---------- Provided records ----------

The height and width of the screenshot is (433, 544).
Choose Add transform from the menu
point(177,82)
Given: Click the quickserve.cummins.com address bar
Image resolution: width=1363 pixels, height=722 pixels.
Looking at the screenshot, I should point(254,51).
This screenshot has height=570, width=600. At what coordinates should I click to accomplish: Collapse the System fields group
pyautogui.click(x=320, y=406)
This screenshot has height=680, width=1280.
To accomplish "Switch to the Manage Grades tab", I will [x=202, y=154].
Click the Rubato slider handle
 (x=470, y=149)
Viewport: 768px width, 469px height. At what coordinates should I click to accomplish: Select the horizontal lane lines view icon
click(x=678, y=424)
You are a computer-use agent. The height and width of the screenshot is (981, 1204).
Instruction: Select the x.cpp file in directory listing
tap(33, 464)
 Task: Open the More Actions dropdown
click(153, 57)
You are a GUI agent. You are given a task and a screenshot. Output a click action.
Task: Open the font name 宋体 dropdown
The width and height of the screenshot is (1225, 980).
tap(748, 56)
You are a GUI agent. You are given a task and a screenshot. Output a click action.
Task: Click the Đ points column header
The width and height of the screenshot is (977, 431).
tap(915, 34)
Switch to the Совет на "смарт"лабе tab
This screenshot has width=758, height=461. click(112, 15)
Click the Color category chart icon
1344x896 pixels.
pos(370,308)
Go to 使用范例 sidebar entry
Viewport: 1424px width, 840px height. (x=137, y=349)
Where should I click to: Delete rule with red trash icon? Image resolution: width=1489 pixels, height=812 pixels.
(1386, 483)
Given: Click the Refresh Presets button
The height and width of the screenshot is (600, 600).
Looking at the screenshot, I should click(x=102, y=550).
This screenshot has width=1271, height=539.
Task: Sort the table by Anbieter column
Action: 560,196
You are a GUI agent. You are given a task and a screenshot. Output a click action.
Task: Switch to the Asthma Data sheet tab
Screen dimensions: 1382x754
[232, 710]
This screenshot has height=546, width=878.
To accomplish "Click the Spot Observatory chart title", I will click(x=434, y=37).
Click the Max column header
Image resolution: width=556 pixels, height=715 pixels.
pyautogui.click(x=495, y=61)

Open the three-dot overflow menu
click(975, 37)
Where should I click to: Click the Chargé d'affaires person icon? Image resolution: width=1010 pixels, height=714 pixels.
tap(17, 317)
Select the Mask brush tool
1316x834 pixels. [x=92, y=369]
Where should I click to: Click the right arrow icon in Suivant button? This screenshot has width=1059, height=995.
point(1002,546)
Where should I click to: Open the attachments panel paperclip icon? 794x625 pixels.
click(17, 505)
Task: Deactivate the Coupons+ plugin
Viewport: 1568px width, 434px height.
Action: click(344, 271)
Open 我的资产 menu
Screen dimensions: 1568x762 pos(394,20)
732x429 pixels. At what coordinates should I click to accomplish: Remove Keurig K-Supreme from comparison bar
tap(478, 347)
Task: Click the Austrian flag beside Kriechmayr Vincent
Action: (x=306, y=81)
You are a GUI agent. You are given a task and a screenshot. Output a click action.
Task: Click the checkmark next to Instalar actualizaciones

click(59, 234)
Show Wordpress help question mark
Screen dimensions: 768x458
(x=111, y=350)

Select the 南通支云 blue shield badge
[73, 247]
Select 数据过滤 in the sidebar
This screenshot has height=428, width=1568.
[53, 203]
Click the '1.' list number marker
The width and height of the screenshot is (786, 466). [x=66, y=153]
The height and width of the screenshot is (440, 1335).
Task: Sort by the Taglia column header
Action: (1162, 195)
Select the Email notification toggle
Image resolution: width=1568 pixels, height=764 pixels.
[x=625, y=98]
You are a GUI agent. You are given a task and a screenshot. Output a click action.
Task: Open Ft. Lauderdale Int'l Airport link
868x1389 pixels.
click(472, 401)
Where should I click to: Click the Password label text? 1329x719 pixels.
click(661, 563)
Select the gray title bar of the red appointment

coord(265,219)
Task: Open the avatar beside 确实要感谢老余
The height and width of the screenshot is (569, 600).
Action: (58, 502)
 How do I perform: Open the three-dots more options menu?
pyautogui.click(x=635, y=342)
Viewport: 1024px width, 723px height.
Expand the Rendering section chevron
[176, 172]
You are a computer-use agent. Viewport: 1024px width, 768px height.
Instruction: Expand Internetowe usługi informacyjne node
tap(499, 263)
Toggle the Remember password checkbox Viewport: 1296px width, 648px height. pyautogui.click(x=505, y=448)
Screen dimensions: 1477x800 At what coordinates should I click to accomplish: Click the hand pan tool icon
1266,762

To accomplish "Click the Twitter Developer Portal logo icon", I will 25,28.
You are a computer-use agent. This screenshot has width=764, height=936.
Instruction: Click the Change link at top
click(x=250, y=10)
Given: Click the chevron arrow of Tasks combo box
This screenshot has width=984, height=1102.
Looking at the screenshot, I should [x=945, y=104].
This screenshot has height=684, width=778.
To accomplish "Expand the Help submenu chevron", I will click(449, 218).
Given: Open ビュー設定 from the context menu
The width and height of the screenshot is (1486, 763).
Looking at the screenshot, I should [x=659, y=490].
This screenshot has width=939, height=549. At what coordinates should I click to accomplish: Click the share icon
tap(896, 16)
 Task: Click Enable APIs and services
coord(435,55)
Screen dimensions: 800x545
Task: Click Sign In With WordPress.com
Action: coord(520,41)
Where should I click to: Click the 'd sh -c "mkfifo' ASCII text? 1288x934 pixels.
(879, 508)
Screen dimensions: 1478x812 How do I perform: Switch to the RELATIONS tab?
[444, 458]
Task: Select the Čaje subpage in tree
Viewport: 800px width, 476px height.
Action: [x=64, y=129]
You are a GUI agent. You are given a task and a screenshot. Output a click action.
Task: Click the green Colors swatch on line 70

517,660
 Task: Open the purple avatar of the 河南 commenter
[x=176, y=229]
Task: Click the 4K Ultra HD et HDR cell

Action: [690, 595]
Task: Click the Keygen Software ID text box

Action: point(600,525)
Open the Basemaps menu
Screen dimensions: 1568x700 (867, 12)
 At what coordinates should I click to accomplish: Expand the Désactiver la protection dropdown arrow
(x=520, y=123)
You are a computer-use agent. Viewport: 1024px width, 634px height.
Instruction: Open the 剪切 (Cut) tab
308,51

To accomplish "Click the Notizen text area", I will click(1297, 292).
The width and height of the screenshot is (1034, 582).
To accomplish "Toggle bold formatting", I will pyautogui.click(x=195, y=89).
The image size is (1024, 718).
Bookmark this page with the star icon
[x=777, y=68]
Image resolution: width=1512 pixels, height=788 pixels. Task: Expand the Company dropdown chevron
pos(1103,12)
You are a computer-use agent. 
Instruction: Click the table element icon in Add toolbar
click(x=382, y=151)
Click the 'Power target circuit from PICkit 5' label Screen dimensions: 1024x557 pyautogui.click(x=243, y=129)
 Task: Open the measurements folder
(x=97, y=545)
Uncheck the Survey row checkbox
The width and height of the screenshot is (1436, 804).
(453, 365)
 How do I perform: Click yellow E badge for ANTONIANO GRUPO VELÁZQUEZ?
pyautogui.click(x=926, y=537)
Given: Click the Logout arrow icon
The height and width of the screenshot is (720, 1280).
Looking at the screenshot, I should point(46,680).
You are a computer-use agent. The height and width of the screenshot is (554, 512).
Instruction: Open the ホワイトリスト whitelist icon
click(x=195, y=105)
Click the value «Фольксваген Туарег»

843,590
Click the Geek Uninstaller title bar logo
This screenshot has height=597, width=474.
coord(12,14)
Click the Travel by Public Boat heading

----------

Would you repeat each of the records above exactly?

## [Response below]
The height and width of the screenshot is (433, 544).
Choose Add transform from the menu
point(177,82)
Given: Click the quickserve.cummins.com address bar
Image resolution: width=1363 pixels, height=722 pixels.
Looking at the screenshot, I should point(254,51).
This screenshot has height=570, width=600. At what coordinates should I click to accomplish: Collapse the System fields group
pyautogui.click(x=320, y=406)
This screenshot has height=680, width=1280.
To accomplish "Switch to the Manage Grades tab", I will [x=202, y=154].
Click the Rubato slider handle
 (x=470, y=149)
Viewport: 768px width, 469px height. At what coordinates should I click to accomplish: Select the horizontal lane lines view icon
click(x=678, y=424)
You are a computer-use agent. The height and width of the screenshot is (981, 1204).
Instruction: Select the x.cpp file in directory listing
tap(33, 464)
 Task: Open the More Actions dropdown
click(153, 57)
You are a GUI agent. You are given a task and a screenshot. Output a click action.
Task: Open the font name 宋体 dropdown
The width and height of the screenshot is (1225, 980).
tap(748, 56)
You are a GUI agent. You are given a task and a screenshot. Output a click action.
Task: Click the Đ points column header
The width and height of the screenshot is (977, 431).
tap(915, 34)
Switch to the Совет на "смарт"лабе tab
This screenshot has width=758, height=461. click(112, 15)
Click the Color category chart icon
1344x896 pixels.
pos(370,308)
Go to 使用范例 sidebar entry
Viewport: 1424px width, 840px height. (x=137, y=349)
Where should I click to: Delete rule with red trash icon? Image resolution: width=1489 pixels, height=812 pixels.
(1386, 483)
Given: Click the Refresh Presets button
The height and width of the screenshot is (600, 600).
Looking at the screenshot, I should click(x=102, y=550).
This screenshot has width=1271, height=539.
Task: Sort the table by Anbieter column
Action: 560,196
You are a GUI agent. You are given a task and a screenshot. Output a click action.
Task: Switch to the Asthma Data sheet tab
Screen dimensions: 1382x754
[232, 710]
This screenshot has height=546, width=878.
To accomplish "Click the Spot Observatory chart title", I will click(x=434, y=37).
Click the Max column header
Image resolution: width=556 pixels, height=715 pixels.
pyautogui.click(x=495, y=61)

Open the three-dot overflow menu
click(975, 37)
Where should I click to: Click the Chargé d'affaires person icon? Image resolution: width=1010 pixels, height=714 pixels.
tap(17, 317)
Select the Mask brush tool
1316x834 pixels. [x=92, y=369]
Where should I click to: Click the right arrow icon in Suivant button? This screenshot has width=1059, height=995.
point(1002,546)
Where should I click to: Open the attachments panel paperclip icon? 794x625 pixels.
click(17, 505)
Task: Deactivate the Coupons+ plugin
Viewport: 1568px width, 434px height.
Action: click(344, 271)
Open 我的资产 menu
Screen dimensions: 1568x762 pos(394,20)
732x429 pixels. At what coordinates should I click to accomplish: Remove Keurig K-Supreme from comparison bar
tap(478, 347)
Task: Click the Austrian flag beside Kriechmayr Vincent
Action: (x=306, y=81)
You are a GUI agent. You are given a task and a screenshot. Output a click action.
Task: Click the checkmark next to Instalar actualizaciones

click(59, 234)
Show Wordpress help question mark
Screen dimensions: 768x458
(x=111, y=350)

Select the 南通支云 blue shield badge
[73, 247]
Select 数据过滤 in the sidebar
This screenshot has height=428, width=1568.
[53, 203]
Click the '1.' list number marker
The width and height of the screenshot is (786, 466). [x=66, y=153]
The height and width of the screenshot is (440, 1335).
Task: Sort by the Taglia column header
Action: (1162, 195)
Select the Email notification toggle
Image resolution: width=1568 pixels, height=764 pixels.
[x=625, y=98]
You are a GUI agent. You are given a task and a screenshot. Output a click action.
Task: Open Ft. Lauderdale Int'l Airport link
868x1389 pixels.
click(472, 401)
Where should I click to: Click the Password label text? 1329x719 pixels.
click(661, 563)
Select the gray title bar of the red appointment

coord(265,219)
Task: Open the avatar beside 确实要感谢老余
The height and width of the screenshot is (569, 600).
Action: (58, 502)
 How do I perform: Open the three-dots more options menu?
pyautogui.click(x=635, y=342)
Viewport: 1024px width, 723px height.
Expand the Rendering section chevron
[176, 172]
You are a computer-use agent. Viewport: 1024px width, 768px height.
Instruction: Expand Internetowe usługi informacyjne node
tap(499, 263)
Toggle the Remember password checkbox Viewport: 1296px width, 648px height. pyautogui.click(x=505, y=448)
Screen dimensions: 1477x800 At what coordinates should I click to accomplish: Click the hand pan tool icon
1266,762

To accomplish "Click the Twitter Developer Portal logo icon", I will 25,28.
You are a computer-use agent. This screenshot has width=764, height=936.
Instruction: Click the Change link at top
click(x=250, y=10)
Given: Click the chevron arrow of Tasks combo box
This screenshot has width=984, height=1102.
Looking at the screenshot, I should [x=945, y=104].
This screenshot has height=684, width=778.
To accomplish "Expand the Help submenu chevron", I will click(449, 218).
Given: Open ビュー設定 from the context menu
The width and height of the screenshot is (1486, 763).
Looking at the screenshot, I should [x=659, y=490].
This screenshot has width=939, height=549. At what coordinates should I click to accomplish: Click the share icon
tap(896, 16)
 Task: Click Enable APIs and services
coord(435,55)
Screen dimensions: 800x545
Task: Click Sign In With WordPress.com
Action: coord(520,41)
Where should I click to: Click the 'd sh -c "mkfifo' ASCII text? 1288x934 pixels.
(879, 508)
Screen dimensions: 1478x812 How do I perform: Switch to the RELATIONS tab?
[444, 458]
Task: Select the Čaje subpage in tree
Viewport: 800px width, 476px height.
Action: [x=64, y=129]
You are a GUI agent. You are given a task and a screenshot. Output a click action.
Task: Click the green Colors swatch on line 70

517,660
 Task: Open the purple avatar of the 河南 commenter
[x=176, y=229]
Task: Click the 4K Ultra HD et HDR cell

Action: [690, 595]
Task: Click the Keygen Software ID text box

Action: point(600,525)
Open the Basemaps menu
Screen dimensions: 1568x700 (867, 12)
 At what coordinates should I click to accomplish: Expand the Désactiver la protection dropdown arrow
(x=520, y=123)
You are a computer-use agent. Viewport: 1024px width, 634px height.
Instruction: Open the 剪切 (Cut) tab
308,51

To accomplish "Click the Notizen text area", I will click(1297, 292).
The width and height of the screenshot is (1034, 582).
To accomplish "Toggle bold formatting", I will pyautogui.click(x=195, y=89).
The image size is (1024, 718).
Bookmark this page with the star icon
[x=777, y=68]
Image resolution: width=1512 pixels, height=788 pixels. Task: Expand the Company dropdown chevron
pos(1103,12)
You are a computer-use agent. 
Instruction: Click the table element icon in Add toolbar
click(x=382, y=151)
Click the 'Power target circuit from PICkit 5' label Screen dimensions: 1024x557 pyautogui.click(x=243, y=129)
 Task: Open the measurements folder
(x=97, y=545)
Uncheck the Survey row checkbox
The width and height of the screenshot is (1436, 804).
(453, 365)
 How do I perform: Click yellow E badge for ANTONIANO GRUPO VELÁZQUEZ?
pyautogui.click(x=926, y=537)
Given: Click the Logout arrow icon
The height and width of the screenshot is (720, 1280).
Looking at the screenshot, I should point(46,680).
You are a computer-use agent. The height and width of the screenshot is (554, 512).
Instruction: Open the ホワイトリスト whitelist icon
click(x=195, y=105)
Click the value «Фольксваген Туарег»

843,590
Click the Geek Uninstaller title bar logo
This screenshot has height=597, width=474.
coord(12,14)
Click the Travel by Public Boat heading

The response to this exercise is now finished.